Data for this exercise —
------------------------------------------------
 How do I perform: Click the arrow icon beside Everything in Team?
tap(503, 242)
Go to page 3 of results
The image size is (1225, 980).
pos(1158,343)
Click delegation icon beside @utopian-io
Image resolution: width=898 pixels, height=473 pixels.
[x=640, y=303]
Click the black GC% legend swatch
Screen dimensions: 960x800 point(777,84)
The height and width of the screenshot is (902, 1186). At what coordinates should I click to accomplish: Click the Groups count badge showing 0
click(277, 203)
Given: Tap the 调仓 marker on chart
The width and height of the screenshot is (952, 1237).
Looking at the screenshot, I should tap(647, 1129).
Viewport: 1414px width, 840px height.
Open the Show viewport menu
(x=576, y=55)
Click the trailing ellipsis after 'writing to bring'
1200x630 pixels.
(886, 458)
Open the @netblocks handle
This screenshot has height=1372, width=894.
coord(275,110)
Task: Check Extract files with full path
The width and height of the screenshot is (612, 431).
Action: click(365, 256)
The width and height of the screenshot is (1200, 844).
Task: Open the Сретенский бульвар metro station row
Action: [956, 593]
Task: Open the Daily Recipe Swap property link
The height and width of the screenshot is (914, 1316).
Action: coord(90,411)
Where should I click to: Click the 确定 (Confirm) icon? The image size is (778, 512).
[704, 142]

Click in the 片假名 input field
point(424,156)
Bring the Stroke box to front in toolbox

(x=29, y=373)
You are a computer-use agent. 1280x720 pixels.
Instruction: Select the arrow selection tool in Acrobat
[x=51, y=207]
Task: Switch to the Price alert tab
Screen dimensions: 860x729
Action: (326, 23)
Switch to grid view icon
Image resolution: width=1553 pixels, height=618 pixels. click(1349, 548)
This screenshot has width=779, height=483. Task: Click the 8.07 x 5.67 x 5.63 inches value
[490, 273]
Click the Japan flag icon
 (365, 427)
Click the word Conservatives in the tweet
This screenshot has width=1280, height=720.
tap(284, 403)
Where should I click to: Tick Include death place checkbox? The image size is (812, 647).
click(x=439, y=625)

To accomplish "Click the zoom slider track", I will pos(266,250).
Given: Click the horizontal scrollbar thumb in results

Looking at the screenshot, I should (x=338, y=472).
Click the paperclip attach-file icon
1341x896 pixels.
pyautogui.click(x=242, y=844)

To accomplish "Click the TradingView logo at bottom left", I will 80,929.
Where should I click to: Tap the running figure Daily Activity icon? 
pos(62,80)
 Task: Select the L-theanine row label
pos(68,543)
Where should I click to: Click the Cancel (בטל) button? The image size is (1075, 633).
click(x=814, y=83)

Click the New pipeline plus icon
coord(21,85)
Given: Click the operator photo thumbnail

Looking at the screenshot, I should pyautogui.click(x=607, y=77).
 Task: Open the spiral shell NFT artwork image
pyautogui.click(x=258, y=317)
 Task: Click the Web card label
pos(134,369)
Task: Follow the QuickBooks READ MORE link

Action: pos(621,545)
------------------------------------------------
Work order — All of the material should be copied verbatim.

Answer box —
 How do I perform: Click the arrow icon beside Everything in Team?
tap(503, 242)
Go to page 3 of results
The image size is (1225, 980).
pos(1158,343)
Click delegation icon beside @utopian-io
Image resolution: width=898 pixels, height=473 pixels.
[x=640, y=303]
Click the black GC% legend swatch
Screen dimensions: 960x800 point(777,84)
The height and width of the screenshot is (902, 1186). At what coordinates should I click to accomplish: Click the Groups count badge showing 0
click(277, 203)
Given: Tap the 调仓 marker on chart
The width and height of the screenshot is (952, 1237).
Looking at the screenshot, I should tap(647, 1129).
Viewport: 1414px width, 840px height.
Open the Show viewport menu
(x=576, y=55)
Click the trailing ellipsis after 'writing to bring'
1200x630 pixels.
(886, 458)
Open the @netblocks handle
This screenshot has height=1372, width=894.
coord(275,110)
Task: Check Extract files with full path
The width and height of the screenshot is (612, 431).
Action: click(365, 256)
The width and height of the screenshot is (1200, 844).
Task: Open the Сретенский бульвар metro station row
Action: [956, 593]
Task: Open the Daily Recipe Swap property link
The height and width of the screenshot is (914, 1316).
Action: coord(90,411)
Where should I click to: Click the 确定 (Confirm) icon? The image size is (778, 512).
[704, 142]

Click in the 片假名 input field
point(424,156)
Bring the Stroke box to front in toolbox

(x=29, y=373)
You are a computer-use agent. 1280x720 pixels.
Instruction: Select the arrow selection tool in Acrobat
[x=51, y=207]
Task: Switch to the Price alert tab
Screen dimensions: 860x729
Action: (326, 23)
Switch to grid view icon
Image resolution: width=1553 pixels, height=618 pixels. click(1349, 548)
This screenshot has width=779, height=483. Task: Click the 8.07 x 5.67 x 5.63 inches value
[490, 273]
Click the Japan flag icon
 (365, 427)
Click the word Conservatives in the tweet
This screenshot has width=1280, height=720.
tap(284, 403)
Where should I click to: Tick Include death place checkbox? The image size is (812, 647).
click(x=439, y=625)

To accomplish "Click the zoom slider track", I will pos(266,250).
Given: Click the horizontal scrollbar thumb in results

Looking at the screenshot, I should (x=338, y=472).
Click the paperclip attach-file icon
1341x896 pixels.
pyautogui.click(x=242, y=844)

To accomplish "Click the TradingView logo at bottom left", I will 80,929.
Where should I click to: Tap the running figure Daily Activity icon? 
pos(62,80)
 Task: Select the L-theanine row label
pos(68,543)
Where should I click to: Click the Cancel (בטל) button? The image size is (1075, 633).
click(x=814, y=83)

Click the New pipeline plus icon
coord(21,85)
Given: Click the operator photo thumbnail

Looking at the screenshot, I should pyautogui.click(x=607, y=77).
 Task: Open the spiral shell NFT artwork image
pyautogui.click(x=258, y=317)
 Task: Click the Web card label
pos(134,369)
Task: Follow the QuickBooks READ MORE link

Action: pos(621,545)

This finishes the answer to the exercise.